In returning to direct Afterlife, a fourth franchise installment following two mostly thrilling sequels to his Lewis Carroll-inspired “Resident Evil” adaptation (both of which he still had a hand in writing and producing), the commercially controversial Paul W.S. Anderson displayed a love for the characters and stories he’d injected in to the source video game’s lore. For those of us predisposed to liking the director’s work and particularly the stylized escapades of Milla Jovovich’s Alice & co., Afterlife is a revelation in action filmmaking – a redefinition of its series and a soaring high for Anderson that does new 3D the way it’s meant to be seen. The speedy leap back to the Umbrella-controlled world after a pitstop in spectacle-infused Alexandre Dumas territory with The Three Musketeers makes for the briefest gap between Evil outings yet, and perhaps that is to blame for why Retribution feels like a painfully undercooked betrayal.
Anderson, alongside wife Jovovich, stated over one year ago he wanted to make a film for the fans. Well, if you account for the long-awaited and entirely useless implementation of game characters Leon Kennedy (Johann Urb) and Ada Wong (Bingbing Li), or perhaps the confounding reintroductions of previous (dead) characters, one may suppose Anderson has fit his bill. As a storied devotee and stalwart defender of the Resident Evil films, however, this reviewer finds himself surprised and sorrowful in the lack of hesitation required to announce that Retribution is a detrimental cheapening of its brand – a film not for the fans at all, but for the necessity of following up on a towering cliffhanger despite its brazen disinterest in that very loose end.

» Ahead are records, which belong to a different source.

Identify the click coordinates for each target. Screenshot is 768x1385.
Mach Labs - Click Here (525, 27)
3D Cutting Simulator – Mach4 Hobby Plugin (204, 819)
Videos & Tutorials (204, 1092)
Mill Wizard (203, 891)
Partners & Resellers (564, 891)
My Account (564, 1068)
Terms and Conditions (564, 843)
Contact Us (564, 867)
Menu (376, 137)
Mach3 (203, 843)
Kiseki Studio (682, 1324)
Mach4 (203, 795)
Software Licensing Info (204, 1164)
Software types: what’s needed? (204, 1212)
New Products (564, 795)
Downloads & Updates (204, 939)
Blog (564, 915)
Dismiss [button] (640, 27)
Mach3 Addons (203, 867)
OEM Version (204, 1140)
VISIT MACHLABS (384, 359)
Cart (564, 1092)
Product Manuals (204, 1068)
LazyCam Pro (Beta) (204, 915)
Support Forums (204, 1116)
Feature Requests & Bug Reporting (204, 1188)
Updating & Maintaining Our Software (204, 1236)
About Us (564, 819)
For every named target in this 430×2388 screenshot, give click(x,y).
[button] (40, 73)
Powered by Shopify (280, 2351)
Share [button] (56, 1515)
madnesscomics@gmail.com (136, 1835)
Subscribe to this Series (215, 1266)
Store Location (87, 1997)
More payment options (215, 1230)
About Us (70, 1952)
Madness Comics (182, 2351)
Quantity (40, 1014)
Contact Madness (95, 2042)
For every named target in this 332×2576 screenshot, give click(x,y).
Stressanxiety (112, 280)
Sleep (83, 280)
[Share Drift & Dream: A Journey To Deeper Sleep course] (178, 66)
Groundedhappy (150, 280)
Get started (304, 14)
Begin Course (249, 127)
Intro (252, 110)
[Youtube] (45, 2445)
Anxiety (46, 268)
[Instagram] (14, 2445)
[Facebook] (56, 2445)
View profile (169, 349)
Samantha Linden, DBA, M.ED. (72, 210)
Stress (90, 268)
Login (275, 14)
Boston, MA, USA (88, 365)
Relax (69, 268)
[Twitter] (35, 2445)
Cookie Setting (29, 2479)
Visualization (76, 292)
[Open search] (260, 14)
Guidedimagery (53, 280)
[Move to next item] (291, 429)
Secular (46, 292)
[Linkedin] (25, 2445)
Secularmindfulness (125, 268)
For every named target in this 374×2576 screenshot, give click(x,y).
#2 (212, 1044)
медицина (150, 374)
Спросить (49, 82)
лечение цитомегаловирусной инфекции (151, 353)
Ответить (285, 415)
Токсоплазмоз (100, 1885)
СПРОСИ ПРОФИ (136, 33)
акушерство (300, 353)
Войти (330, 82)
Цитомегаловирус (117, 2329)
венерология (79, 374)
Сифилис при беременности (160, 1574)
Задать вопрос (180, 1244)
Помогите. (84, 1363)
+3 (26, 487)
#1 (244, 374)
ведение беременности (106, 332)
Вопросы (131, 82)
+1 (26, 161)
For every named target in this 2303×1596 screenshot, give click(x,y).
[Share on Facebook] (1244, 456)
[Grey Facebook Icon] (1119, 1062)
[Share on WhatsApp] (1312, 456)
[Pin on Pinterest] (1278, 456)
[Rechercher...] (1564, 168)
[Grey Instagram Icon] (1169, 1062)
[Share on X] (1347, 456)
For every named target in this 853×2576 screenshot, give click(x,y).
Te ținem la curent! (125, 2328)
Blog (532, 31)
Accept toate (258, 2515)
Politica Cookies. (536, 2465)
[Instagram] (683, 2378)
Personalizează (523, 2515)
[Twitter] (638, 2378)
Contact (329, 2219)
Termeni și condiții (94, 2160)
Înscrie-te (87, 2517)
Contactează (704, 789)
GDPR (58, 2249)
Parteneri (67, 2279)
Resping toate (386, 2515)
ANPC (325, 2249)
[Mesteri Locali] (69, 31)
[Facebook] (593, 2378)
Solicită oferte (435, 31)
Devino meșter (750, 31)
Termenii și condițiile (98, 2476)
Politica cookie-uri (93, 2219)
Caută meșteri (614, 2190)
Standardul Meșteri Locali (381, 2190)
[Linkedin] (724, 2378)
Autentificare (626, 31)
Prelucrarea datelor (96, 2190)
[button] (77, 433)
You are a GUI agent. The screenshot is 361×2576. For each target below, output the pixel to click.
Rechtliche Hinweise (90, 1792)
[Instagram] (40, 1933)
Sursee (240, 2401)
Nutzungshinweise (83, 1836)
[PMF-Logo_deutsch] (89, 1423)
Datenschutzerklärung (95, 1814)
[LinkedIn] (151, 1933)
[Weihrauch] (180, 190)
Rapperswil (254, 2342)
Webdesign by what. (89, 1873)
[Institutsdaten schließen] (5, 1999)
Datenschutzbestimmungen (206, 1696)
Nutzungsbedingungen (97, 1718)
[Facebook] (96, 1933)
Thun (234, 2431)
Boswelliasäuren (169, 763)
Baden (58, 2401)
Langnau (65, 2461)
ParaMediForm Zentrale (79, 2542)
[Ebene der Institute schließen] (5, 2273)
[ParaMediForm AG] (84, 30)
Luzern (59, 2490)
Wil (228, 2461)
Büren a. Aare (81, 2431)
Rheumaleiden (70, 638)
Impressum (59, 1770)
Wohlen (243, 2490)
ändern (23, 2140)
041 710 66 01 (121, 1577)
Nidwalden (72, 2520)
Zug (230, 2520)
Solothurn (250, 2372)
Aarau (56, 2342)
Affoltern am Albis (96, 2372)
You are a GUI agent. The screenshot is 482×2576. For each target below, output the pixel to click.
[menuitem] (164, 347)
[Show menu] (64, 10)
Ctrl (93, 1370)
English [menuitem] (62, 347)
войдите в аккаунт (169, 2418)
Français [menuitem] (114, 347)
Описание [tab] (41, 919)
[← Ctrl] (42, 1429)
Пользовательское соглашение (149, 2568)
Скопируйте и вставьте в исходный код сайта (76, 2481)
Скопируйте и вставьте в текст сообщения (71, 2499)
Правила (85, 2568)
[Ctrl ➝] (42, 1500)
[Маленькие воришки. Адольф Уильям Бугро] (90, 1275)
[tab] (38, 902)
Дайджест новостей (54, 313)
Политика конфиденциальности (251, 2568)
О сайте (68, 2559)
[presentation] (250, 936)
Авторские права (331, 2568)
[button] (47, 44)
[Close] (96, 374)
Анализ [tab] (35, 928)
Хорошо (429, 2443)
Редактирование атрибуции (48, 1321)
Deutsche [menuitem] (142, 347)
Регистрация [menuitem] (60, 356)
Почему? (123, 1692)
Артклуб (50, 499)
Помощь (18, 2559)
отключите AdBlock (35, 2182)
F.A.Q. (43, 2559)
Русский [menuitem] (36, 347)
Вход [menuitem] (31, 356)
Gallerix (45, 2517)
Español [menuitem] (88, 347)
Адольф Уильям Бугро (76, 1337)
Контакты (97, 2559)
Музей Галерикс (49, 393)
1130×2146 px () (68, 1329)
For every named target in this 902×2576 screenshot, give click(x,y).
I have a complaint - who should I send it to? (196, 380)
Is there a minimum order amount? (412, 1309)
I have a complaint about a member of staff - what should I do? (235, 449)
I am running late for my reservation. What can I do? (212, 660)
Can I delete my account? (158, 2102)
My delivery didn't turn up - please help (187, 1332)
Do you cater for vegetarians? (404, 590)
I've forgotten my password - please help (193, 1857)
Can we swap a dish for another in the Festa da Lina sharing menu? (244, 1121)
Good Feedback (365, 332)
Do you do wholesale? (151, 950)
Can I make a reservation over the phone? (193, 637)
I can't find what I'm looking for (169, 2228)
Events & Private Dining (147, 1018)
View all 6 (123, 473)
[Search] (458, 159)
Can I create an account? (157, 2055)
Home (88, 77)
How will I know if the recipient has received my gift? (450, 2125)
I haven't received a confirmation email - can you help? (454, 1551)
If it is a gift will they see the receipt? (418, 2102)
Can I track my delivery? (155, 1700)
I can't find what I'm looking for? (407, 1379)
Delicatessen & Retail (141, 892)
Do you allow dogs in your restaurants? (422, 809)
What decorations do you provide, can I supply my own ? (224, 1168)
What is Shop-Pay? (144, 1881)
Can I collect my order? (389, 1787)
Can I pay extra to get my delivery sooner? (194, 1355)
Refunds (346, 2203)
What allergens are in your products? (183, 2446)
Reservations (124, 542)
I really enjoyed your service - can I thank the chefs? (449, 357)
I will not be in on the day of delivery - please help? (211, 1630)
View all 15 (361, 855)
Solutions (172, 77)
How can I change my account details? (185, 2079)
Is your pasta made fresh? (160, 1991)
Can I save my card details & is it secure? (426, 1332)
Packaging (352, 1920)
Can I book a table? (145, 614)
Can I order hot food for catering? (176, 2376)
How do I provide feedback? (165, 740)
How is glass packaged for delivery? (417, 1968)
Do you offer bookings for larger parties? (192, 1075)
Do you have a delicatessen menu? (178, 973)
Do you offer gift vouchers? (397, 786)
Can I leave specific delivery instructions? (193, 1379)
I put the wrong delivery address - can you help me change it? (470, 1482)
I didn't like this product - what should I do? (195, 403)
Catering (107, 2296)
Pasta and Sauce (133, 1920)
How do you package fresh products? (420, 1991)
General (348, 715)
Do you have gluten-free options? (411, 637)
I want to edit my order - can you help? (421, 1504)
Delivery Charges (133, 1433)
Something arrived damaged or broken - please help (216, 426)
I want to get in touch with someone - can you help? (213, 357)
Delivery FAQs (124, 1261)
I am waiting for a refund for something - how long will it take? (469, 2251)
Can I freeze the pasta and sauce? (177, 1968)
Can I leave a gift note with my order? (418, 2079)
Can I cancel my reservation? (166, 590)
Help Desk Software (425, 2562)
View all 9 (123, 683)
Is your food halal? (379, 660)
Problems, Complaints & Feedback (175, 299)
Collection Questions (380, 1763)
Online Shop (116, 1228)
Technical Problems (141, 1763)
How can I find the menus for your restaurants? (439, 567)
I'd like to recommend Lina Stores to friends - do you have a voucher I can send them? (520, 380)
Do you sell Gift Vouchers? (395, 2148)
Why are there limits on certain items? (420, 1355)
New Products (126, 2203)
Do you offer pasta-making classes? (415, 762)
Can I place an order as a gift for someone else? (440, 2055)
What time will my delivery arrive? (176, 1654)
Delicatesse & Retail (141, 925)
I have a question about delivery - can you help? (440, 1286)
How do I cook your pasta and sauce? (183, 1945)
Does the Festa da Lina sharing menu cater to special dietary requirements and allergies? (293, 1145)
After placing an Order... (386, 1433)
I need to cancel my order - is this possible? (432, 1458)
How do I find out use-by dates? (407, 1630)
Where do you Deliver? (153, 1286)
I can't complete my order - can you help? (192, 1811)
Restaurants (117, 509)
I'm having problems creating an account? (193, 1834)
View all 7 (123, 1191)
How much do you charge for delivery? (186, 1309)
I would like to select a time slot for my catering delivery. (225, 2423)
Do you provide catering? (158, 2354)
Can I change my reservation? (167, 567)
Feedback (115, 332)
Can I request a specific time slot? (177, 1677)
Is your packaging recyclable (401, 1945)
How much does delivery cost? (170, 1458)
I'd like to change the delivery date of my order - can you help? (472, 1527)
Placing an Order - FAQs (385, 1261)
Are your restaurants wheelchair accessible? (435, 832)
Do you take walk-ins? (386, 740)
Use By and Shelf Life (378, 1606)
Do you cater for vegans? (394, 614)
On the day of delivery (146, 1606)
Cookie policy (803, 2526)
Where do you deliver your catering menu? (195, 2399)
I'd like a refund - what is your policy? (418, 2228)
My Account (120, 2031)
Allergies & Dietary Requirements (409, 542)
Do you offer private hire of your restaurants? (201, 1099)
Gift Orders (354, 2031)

When Afterlife left us, Alice and her group of survivors and rescued prisoners had been set upon by an apparently insurmountable force of Umbrella vessels, revealing the state of the sinister corporation’s now presumably leader-less reach and spelling certain doom for our heroes. Retribution does indeed pick up from this point, but just as Extinction failed to address several Apocalypse characters’ absences, it offers little concern for the fates of K-Mart or the Redfield siblings. Furthermore, it never bothers to explain, imply or even skirt around a sudden resurrection of Afterlife‘s clearly disposed-of villain nor the events that brought Luther West (Boris Kodjoe) from his vantage point in the distant drain pipe to his new position as member of an incidentally all-male resistance force.
The Resident Evil film banner has always represented style over story (which is not to say the story cannot be intriguing despite its often stilted presentation), and its shamelessly overt style justifies this and then some. Afterlife does it best, casting off many of its predecessors’ mounting plot developments in one gorgeously orchestrated opening sequence of Peter Chung-ian infiltration so it may then focus on going nuts with exponentially astounding compositions, etcetera. As just one aspect of its befuddlement, Retribution opts to reintroduce these deliberately shed angles and embellish them without so much as a coherent line of exposition, causing much confusion and leaving style in the dust. Anderson appears to disappointingly go through the motions for the duration, only demonstrating expected flair when mimicking prior triumphs such as the crowning shower-room battle with the Axe-Man, here sized down to shot-for-shot highlights and reset in a callback of the marginally iconic rain-drenched Tokyo set.
Retribution is not without its minor positives, which include whip-tight fight choreography, Anderson’s signature action punctuations here allowed to live in the wideshot and the series’ ever-fashionable costume work. These positives are, of course, shrouded by ineffectively paced sequencing, abysmal supporting performances and often bafflingly uninspired cinematography that moves in the exact opposite direction from Afterlife‘s extra-dimensionally diorama-esque 3D. Even the returning tomandandy’s score is downright offensive to the ears as it attempts to strike completely deviant tones from the established vigor of the pair’s preexisting work and even goes as far as to neuter that work with spare remixes in attempt to evoke oh-so visceral memories of fawning over Afterlife‘s excellence.
Paul W.S. Anderson, why for ever hath thou forsaken us at what had been the top of thy game? And why do you adore that cliffhanger shot you conjured in Afterlife so much that you have copied it in both your Three Musketeers and – to a somewhat lesser extent – this, particularly if you make no effort to cash in on it? This reviewer will never so much as murmur a less than gushingly enthusiastic syllable about your work on the fourth Evil picture, so it is with pain that this fifth must be found in such a wounded state. Do not drag Alice further through the mud by letting Retribution become the new series standard. Let it be your careless misstep before you take us by storm again – your Friday the 13th: A New Beginning, if you will. We beg of you.